We are happy to announce that the
Release Candidate version of Cloudbreak is almost around the corner. This major release is the last one in the
public beta program and contains quite a few new features and architectural changes.
All theses new major features will be covered in the coming weeks on our blog, but in the meantime let us do a quick skim through.
We have introduced the concept of
accounts – after a user registers/signs in the first time will have the option to invite other people in the
account. Being the administrator of the account, will have the option to activate, deactive and give admin rights for all the invited users.
Users can share
resources (such as: cloud credentials, templates, blueprints, clusters) within the account by making it
public in account but at the same time can create his own private resources as well. As you might be already aware, we use OAuth2 to make all these possible.
We have built a unified (accross all cloud providers) usage explorer tool, where you can drill down into details to learn your (or in your account if you have admin rights) usage history. You can filter by date, users, cloud providers, region, etc – and generate a consolidated table/chart overview.
This was a feature many have asked – and we are happy to deliver it. Up till now all the nodes in your YARN clusters were built on the same cloud
instance types. While this was an easy an convenient way to build a cluster (as far as we are aware all the Hadoop as a Service providers are doing it this way) back in the MR1 era, times changed now and with the emergence of
YARN different workloads are running within a cluster.
While for example Spark jobs require a high memory instance a legacy MR2 code might require a high CPU instance, whereas a HBase RegionServer likes better a high I/O throughput one.
At SequenceIQ we have quickly realized this and the new release allows you to apply different
stack templates to all these YARN services/components. We do the heavy lifting for you in the background – the only thing you will have to do is to associate stack templates to Ambari
This is a major step forward when you are using and running different workloads on your YARN cluster – and not just saving on costs but at the same time increasing your cluster throughput.
Hostgroup based autoscaling
Cloudbreak now integrates with Periscope – and allows you to set up alarms and autoscaling SLA policies based on YARN metrics. Having done the heterogenous cluster integration, now it’s time to apply
autoscaling for those nodes based on Ambari Blueprints.
While Cloudbreak and Ambari combined are a pretty powerful way to configure your Hadoop cluster, sometimes there are manuall steps required to reconfigure services, build dependent cluster architectures (e.g.: permanent and ephemeral clusters), etc – the list can be long.
Even a simple configuration on a large (thousands nodes) cluster is a tedious job – and usually people use Ansible, Chef, Puppet or Saltstack to do so – however these all have some drawback and are not integrated with Cloudbreak. As Cloudbreak under the hood uses Consul, we came up with a simple solution which facilitates creating, applying and running
recipes on your already provisioned cluster – pre/post Ambari installation. A follow up blog post will be released in the coming days whch will explain the concept, architecture and gives you a few sample recipes.

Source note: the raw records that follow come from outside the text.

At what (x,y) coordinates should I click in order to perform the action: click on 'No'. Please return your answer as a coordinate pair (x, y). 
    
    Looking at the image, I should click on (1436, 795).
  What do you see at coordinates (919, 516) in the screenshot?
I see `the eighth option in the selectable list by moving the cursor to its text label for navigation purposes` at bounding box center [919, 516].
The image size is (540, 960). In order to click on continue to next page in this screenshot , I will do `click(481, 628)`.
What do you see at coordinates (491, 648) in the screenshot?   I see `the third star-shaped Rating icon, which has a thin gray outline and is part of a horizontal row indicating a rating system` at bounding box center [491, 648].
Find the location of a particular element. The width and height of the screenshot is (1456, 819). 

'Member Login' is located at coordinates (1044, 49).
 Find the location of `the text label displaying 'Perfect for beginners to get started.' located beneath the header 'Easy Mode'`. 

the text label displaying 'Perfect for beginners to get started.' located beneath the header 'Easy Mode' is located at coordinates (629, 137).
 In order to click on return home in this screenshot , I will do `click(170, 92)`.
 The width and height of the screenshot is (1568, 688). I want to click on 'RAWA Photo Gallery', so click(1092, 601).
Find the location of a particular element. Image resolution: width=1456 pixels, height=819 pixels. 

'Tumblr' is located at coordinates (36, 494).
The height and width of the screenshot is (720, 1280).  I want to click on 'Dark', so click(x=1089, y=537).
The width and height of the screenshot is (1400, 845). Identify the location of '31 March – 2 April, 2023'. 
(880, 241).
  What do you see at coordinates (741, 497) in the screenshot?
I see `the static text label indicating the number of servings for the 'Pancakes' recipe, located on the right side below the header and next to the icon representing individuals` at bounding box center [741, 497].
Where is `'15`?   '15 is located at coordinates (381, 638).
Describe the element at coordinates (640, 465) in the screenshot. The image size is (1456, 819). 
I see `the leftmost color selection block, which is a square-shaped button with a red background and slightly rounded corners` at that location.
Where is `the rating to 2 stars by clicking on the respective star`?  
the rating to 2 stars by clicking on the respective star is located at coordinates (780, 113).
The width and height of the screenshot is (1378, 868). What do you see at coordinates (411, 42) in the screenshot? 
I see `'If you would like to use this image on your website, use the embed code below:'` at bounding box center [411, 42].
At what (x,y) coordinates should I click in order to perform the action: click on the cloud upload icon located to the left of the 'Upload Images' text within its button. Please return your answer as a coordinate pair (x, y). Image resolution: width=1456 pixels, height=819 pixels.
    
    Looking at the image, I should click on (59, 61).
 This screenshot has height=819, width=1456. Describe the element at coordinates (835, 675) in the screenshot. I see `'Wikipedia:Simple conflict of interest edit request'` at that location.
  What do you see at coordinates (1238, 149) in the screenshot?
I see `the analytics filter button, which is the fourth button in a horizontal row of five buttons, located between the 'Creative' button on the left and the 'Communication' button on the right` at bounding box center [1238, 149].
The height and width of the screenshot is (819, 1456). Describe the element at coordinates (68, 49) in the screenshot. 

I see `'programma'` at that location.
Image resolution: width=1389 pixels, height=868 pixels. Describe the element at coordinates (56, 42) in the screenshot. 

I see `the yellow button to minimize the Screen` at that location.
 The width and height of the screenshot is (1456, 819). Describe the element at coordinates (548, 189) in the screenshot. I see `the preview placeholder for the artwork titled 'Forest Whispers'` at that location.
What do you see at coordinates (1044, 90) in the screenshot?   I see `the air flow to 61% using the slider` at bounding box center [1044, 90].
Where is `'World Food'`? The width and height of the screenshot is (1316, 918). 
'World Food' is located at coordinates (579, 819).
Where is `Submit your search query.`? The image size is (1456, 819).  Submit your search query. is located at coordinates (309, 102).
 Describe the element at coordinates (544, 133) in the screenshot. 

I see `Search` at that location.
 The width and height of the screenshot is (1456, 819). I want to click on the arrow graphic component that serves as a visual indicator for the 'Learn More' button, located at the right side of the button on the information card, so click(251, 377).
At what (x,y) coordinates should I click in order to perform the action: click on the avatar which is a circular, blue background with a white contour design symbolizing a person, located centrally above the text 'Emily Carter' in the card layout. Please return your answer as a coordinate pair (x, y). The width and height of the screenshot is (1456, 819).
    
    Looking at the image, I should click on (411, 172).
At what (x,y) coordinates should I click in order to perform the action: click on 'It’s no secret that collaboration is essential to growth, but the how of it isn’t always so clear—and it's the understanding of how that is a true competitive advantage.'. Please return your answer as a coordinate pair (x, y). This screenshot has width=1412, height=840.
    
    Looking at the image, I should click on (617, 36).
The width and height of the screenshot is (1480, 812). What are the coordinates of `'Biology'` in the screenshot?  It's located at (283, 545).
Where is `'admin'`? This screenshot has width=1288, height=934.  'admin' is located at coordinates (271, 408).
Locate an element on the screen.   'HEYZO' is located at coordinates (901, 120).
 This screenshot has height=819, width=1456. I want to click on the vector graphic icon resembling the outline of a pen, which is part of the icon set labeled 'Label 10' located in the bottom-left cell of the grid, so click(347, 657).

This was one of the other highly desired features – and a perfect use case for Docker. You might be aware that we run the full Hadoop stack inside Docker container – and Cloudbreak’s integration with the cloud provider is pretty thin. This gives us the option to add quick integration with a new cloud provider – the full OpenStack integration with Cloudbreak took few weeks only.
Long story short – Cloudbreak now support and automates provisioning of Hadoop clusters with custom blueprints on OpenStack. Give it a try and let us know how it works for you.
Ambari 1.7 integration
Shortly after Ambari 1.7 came out we have upgraded Cloudbreak to use this new version. Ambari 1.7 supports HDP and Bigtop stacks and an increased number of Hadoop services/components.